> [How to complete this task]:
From the line containing "Sitemap (879, 68)" through the last line of the material, copy every line exactly, both ends inclusive; do not copy pictures.

> [Information supplied]:
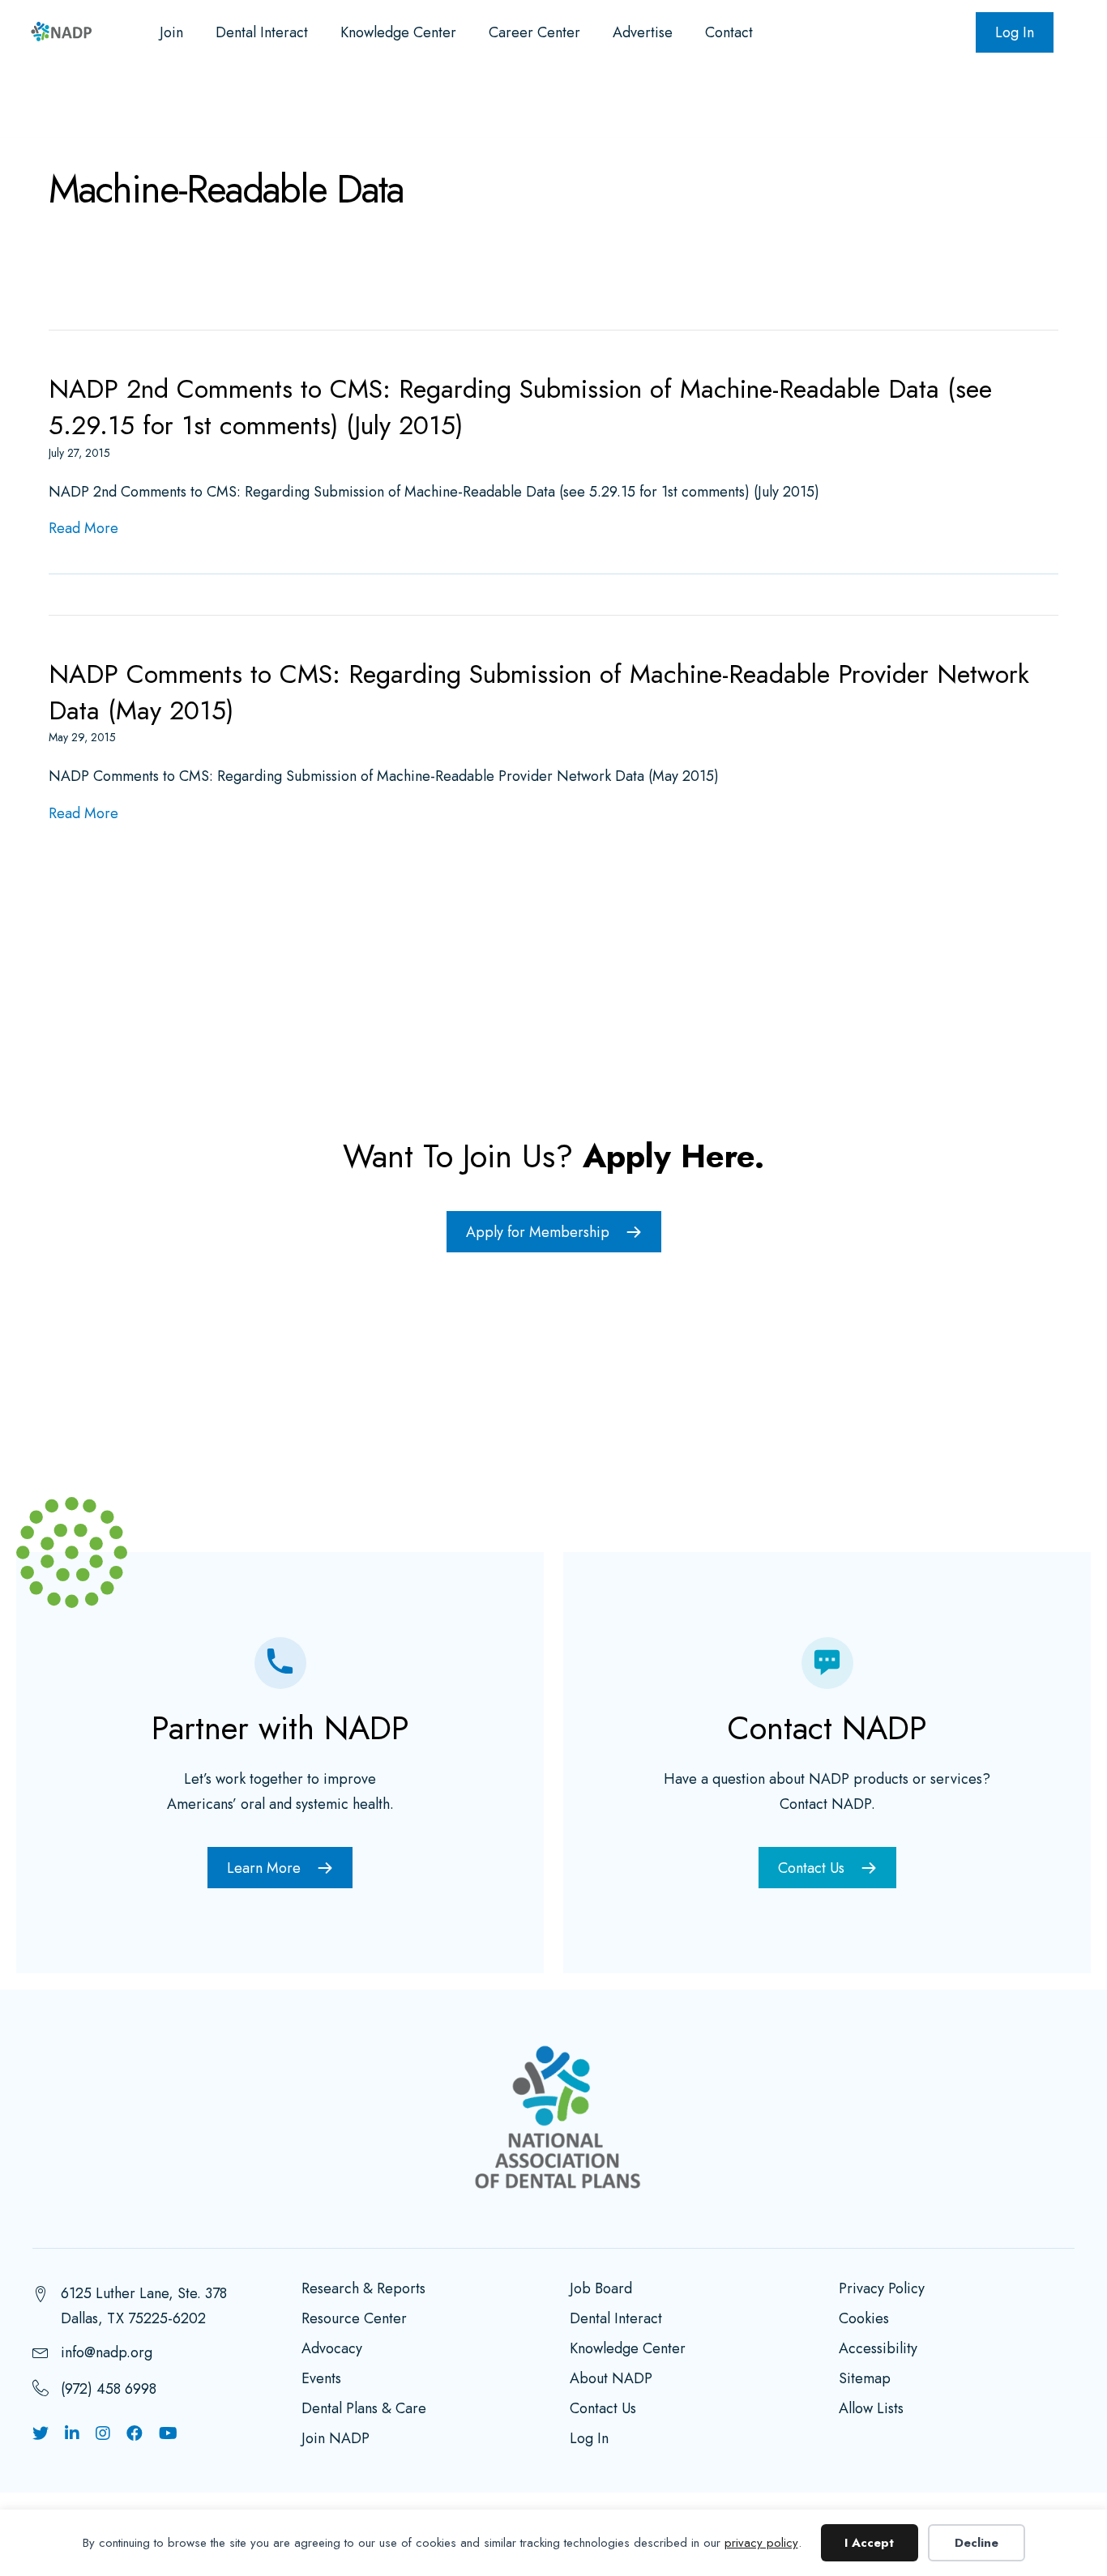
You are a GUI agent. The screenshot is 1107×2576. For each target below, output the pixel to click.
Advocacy (316, 105)
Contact (729, 32)
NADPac (873, 105)
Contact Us (603, 2410)
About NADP (611, 2380)
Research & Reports (363, 2290)
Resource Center (354, 2320)
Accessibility (878, 2350)
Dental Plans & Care (363, 2410)
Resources (199, 105)
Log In (1014, 32)
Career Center (534, 32)
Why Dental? (629, 105)
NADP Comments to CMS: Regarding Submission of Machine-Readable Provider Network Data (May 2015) (539, 692)
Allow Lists (871, 2410)
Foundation (757, 105)
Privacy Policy (882, 2290)
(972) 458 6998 (108, 2388)
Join (171, 32)
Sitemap (865, 2380)
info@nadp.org (106, 2352)
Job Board (601, 2290)
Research (84, 105)
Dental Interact (262, 32)
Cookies (864, 2320)
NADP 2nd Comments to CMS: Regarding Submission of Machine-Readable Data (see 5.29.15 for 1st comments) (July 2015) (520, 407)
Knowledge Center (398, 32)
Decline (976, 2543)
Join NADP (335, 2440)
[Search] (1038, 106)
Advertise (643, 32)
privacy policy (761, 2543)
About (515, 105)
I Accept (869, 2543)
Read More (83, 528)
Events (421, 105)
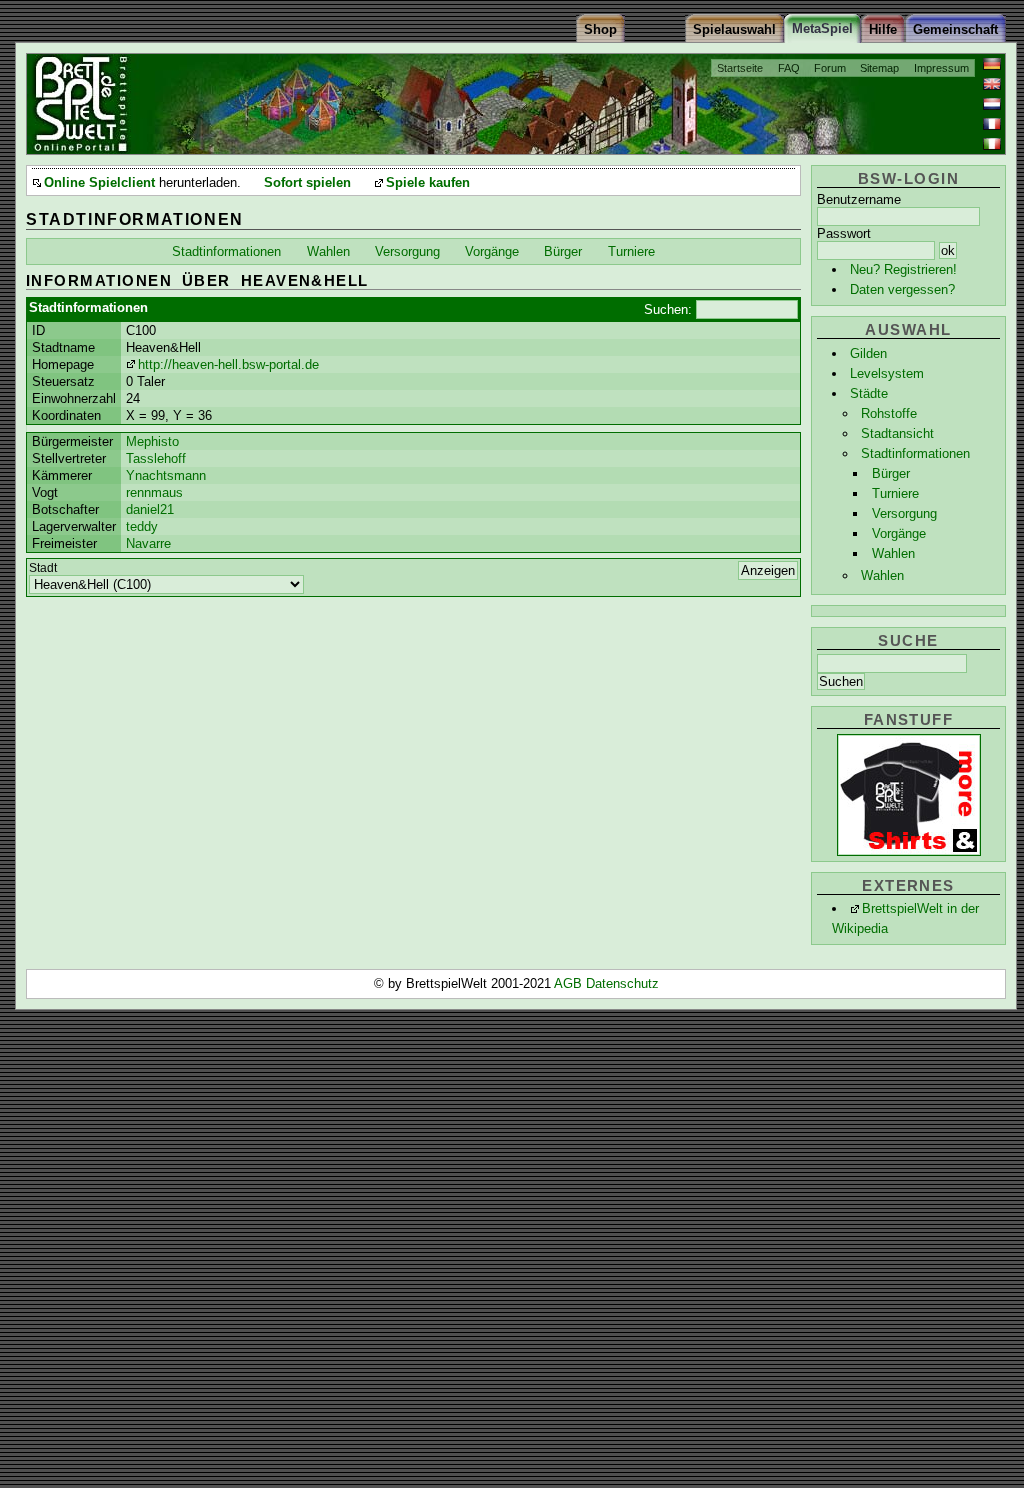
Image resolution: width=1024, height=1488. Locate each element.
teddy (142, 526)
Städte (869, 393)
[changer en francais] (992, 124)
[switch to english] (992, 84)
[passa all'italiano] (992, 144)
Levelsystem (887, 373)
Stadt (43, 568)
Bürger (891, 473)
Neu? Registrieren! (903, 269)
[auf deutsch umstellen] (992, 64)
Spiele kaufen (428, 183)
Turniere (895, 493)
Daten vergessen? (902, 289)
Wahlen (893, 553)
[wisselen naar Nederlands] (992, 104)
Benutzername (859, 199)
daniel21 (150, 509)
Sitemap (879, 68)
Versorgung (904, 513)
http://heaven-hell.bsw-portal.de (228, 364)
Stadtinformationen (915, 453)
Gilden (868, 353)
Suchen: (668, 309)
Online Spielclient (99, 183)
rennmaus (154, 492)
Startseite (740, 68)
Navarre (148, 543)
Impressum (941, 68)
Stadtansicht (897, 433)
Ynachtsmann (166, 475)
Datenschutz (622, 983)
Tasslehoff (156, 458)
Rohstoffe (889, 413)
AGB (570, 983)
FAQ (789, 68)
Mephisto (152, 441)
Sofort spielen (307, 183)
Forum (830, 68)
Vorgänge (899, 533)
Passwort (844, 233)
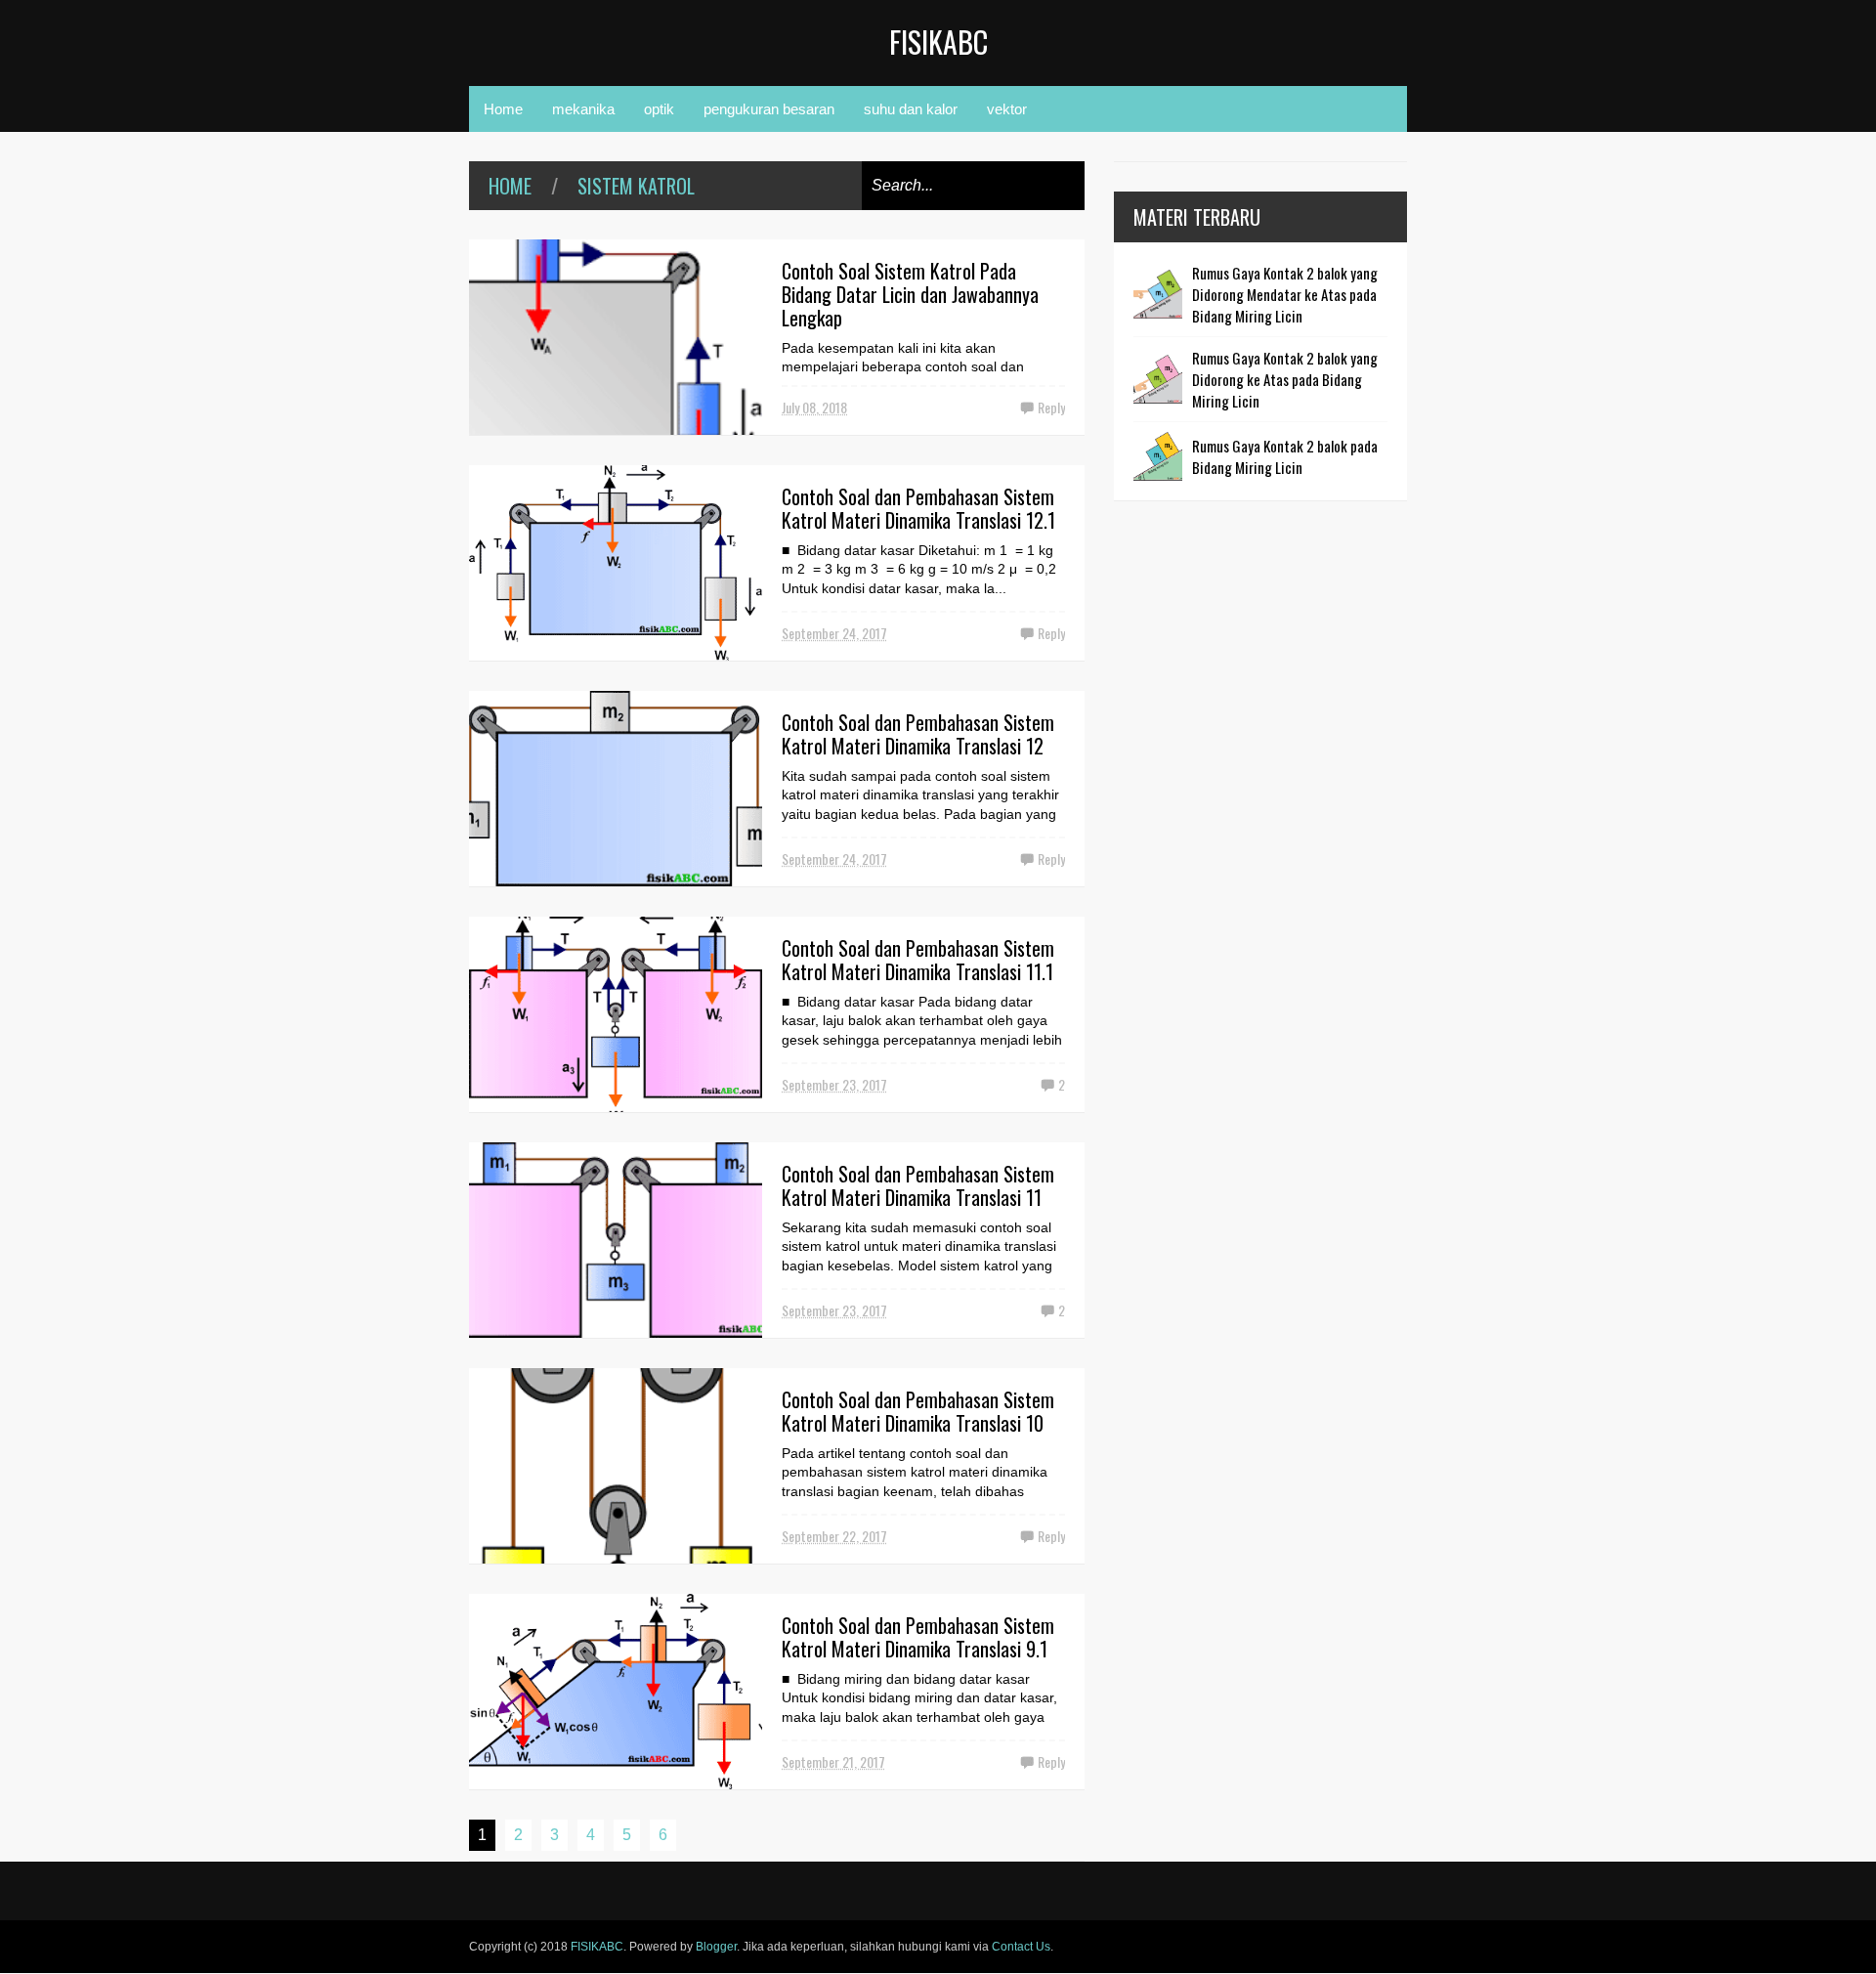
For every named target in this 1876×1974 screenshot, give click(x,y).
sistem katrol (636, 185)
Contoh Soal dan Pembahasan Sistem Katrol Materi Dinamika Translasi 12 (918, 734)
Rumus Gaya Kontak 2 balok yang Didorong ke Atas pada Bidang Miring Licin (1285, 379)
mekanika (583, 109)
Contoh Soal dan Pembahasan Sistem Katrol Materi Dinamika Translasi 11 (918, 1185)
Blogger (716, 1946)
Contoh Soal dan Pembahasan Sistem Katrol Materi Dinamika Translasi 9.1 (918, 1636)
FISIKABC (938, 42)
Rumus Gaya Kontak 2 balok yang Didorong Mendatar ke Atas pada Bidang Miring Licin (1285, 294)
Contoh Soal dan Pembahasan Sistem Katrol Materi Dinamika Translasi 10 (918, 1411)
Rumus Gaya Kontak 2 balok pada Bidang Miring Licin (1285, 456)
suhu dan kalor (911, 109)
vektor (1007, 109)
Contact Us (1021, 1946)
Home (503, 109)
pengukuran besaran (769, 109)
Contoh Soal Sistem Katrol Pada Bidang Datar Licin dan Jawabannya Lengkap (910, 294)
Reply (1051, 407)
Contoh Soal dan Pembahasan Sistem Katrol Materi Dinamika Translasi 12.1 (918, 508)
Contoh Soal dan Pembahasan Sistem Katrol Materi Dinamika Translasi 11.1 (918, 959)
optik (659, 109)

> [Output of the exercise]:
Sitemap (879, 68)
Versorgung (904, 513)
http://heaven-hell.bsw-portal.de (228, 364)
Stadtinformationen (915, 453)
Gilden (868, 353)
Suchen: (668, 309)
Online Spielclient (99, 183)
rennmaus (154, 492)
Startseite (740, 68)
Navarre (148, 543)
Impressum (941, 68)
Stadtansicht (897, 433)
Ynachtsmann (166, 475)
Datenschutz (622, 983)
Tasslehoff (156, 458)
Rohstoffe (889, 413)
AGB (570, 983)
FAQ (789, 68)
Mephisto (152, 441)
Sofort spielen (307, 183)
Forum (830, 68)
Vorgänge (899, 533)
Passwort (844, 233)
For every named target in this 1876×1974 screenshot, give click(x,y).
sistem katrol (636, 185)
Contoh Soal dan Pembahasan Sistem Katrol Materi Dinamika Translasi 12 (918, 734)
Rumus Gaya Kontak 2 balok yang Didorong ke Atas pada Bidang Miring Licin (1285, 379)
mekanika (583, 109)
Contoh Soal dan Pembahasan Sistem Katrol Materi Dinamika Translasi 11 (918, 1185)
Blogger (716, 1946)
Contoh Soal dan Pembahasan Sistem Katrol Materi Dinamika Translasi 9.1 (918, 1636)
FISIKABC (938, 42)
Rumus Gaya Kontak 2 balok yang Didorong Mendatar ke Atas pada Bidang Miring Licin (1285, 294)
Contoh Soal dan Pembahasan Sistem Katrol Materi Dinamika Translasi 10 (918, 1411)
Rumus Gaya Kontak 2 balok pada Bidang Miring Licin (1285, 456)
suhu dan kalor (911, 109)
vektor (1007, 109)
Contact Us (1021, 1946)
Home (503, 109)
pengukuran besaran (769, 109)
Contoh Soal Sistem Katrol Pada Bidang Datar Licin dan Jawabannya Lengkap (910, 294)
Reply (1051, 407)
Contoh Soal dan Pembahasan Sistem Katrol Materi Dinamika Translasi 12.1 (918, 508)
Contoh Soal dan Pembahasan Sistem Katrol Materi Dinamika Translasi 11.1 (918, 959)
optik (659, 109)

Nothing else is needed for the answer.